Exercise instructions:
Apart from the pictures, reproduce the data below exactly as it stands.

____ Exercise input

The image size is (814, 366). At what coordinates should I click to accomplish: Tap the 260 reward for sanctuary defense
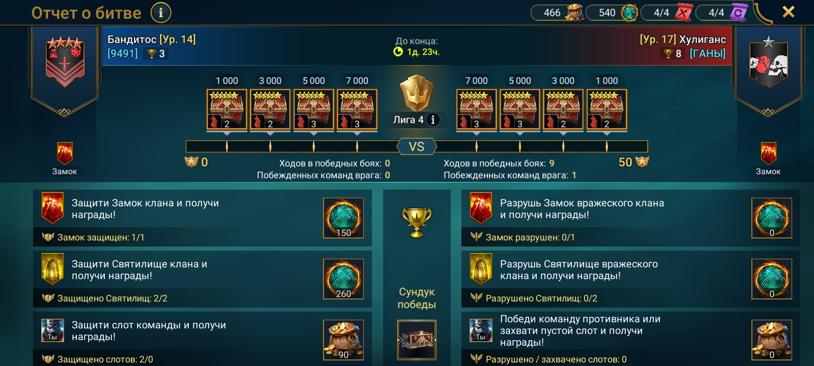tap(343, 279)
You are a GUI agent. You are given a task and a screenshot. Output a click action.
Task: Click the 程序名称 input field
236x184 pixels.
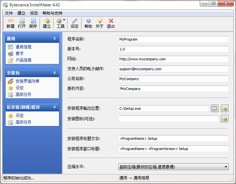pos(173,39)
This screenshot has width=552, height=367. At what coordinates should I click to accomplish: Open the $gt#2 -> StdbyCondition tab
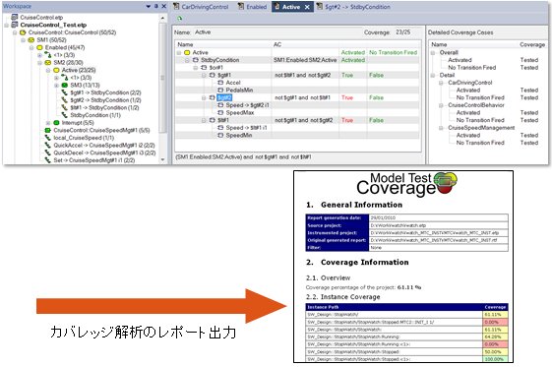[354, 7]
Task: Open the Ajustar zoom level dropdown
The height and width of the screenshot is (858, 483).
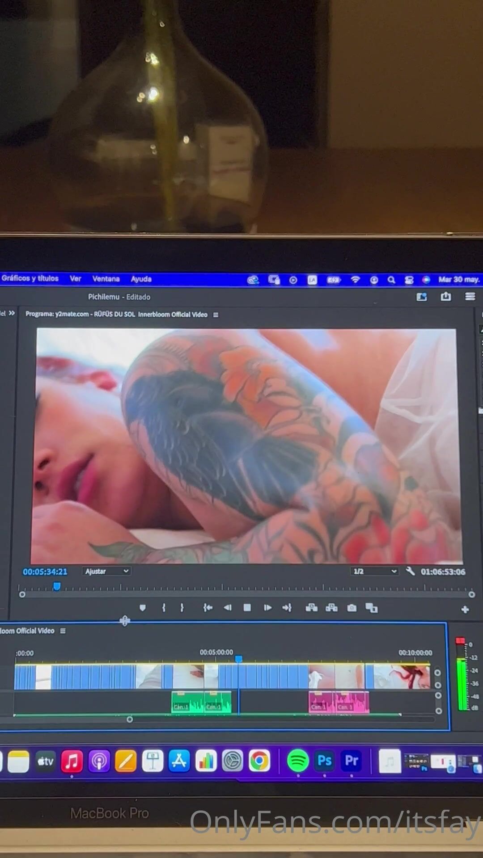Action: point(106,571)
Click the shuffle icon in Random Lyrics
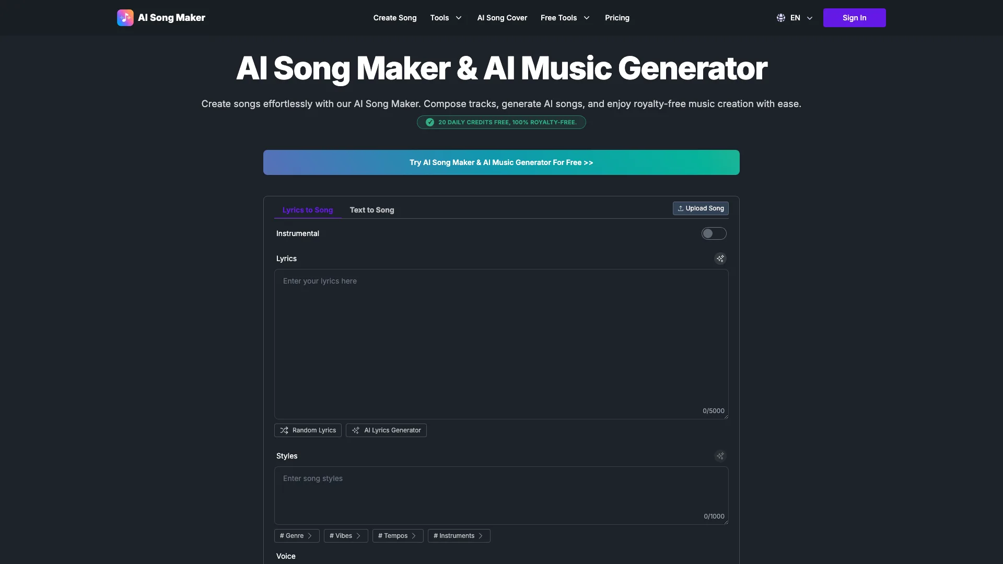Image resolution: width=1003 pixels, height=564 pixels. (284, 430)
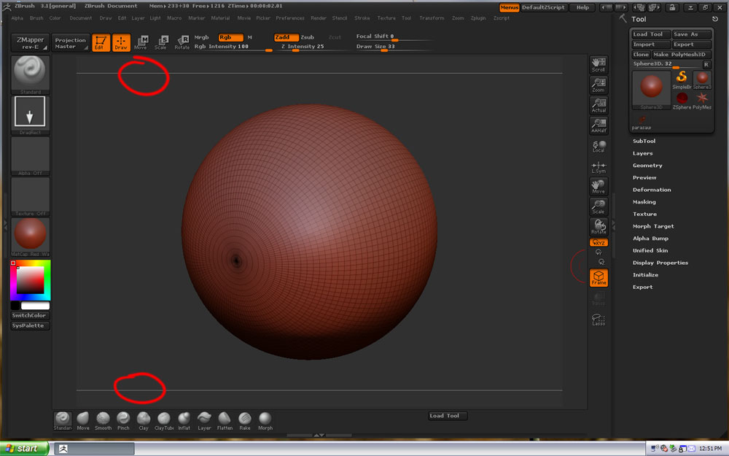Screen dimensions: 729x456
Task: Click the Load Tool button below the canvas
Action: (447, 415)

________

Response area:
The image size is (814, 366). At what coordinates should I click to accomplish: Tap the 260 reward for sanctuary defense
tap(343, 279)
You are a GUI agent. You are given a task and a screenshot. Output a click action.
Task: Click the 程序名称 input field
236x184 pixels.
pos(173,39)
This screenshot has width=552, height=367. At what coordinates should I click to accomplish: Open the $gt#2 -> StdbyCondition tab
[354, 7]
Task: Open the Ajustar zoom level dropdown
The height and width of the screenshot is (858, 483).
Action: point(106,571)
Click the shuffle icon in Random Lyrics
Image resolution: width=1003 pixels, height=564 pixels. (284, 430)
Screen dimensions: 729x456
Task: Click the Load Tool button below the canvas
Action: (447, 415)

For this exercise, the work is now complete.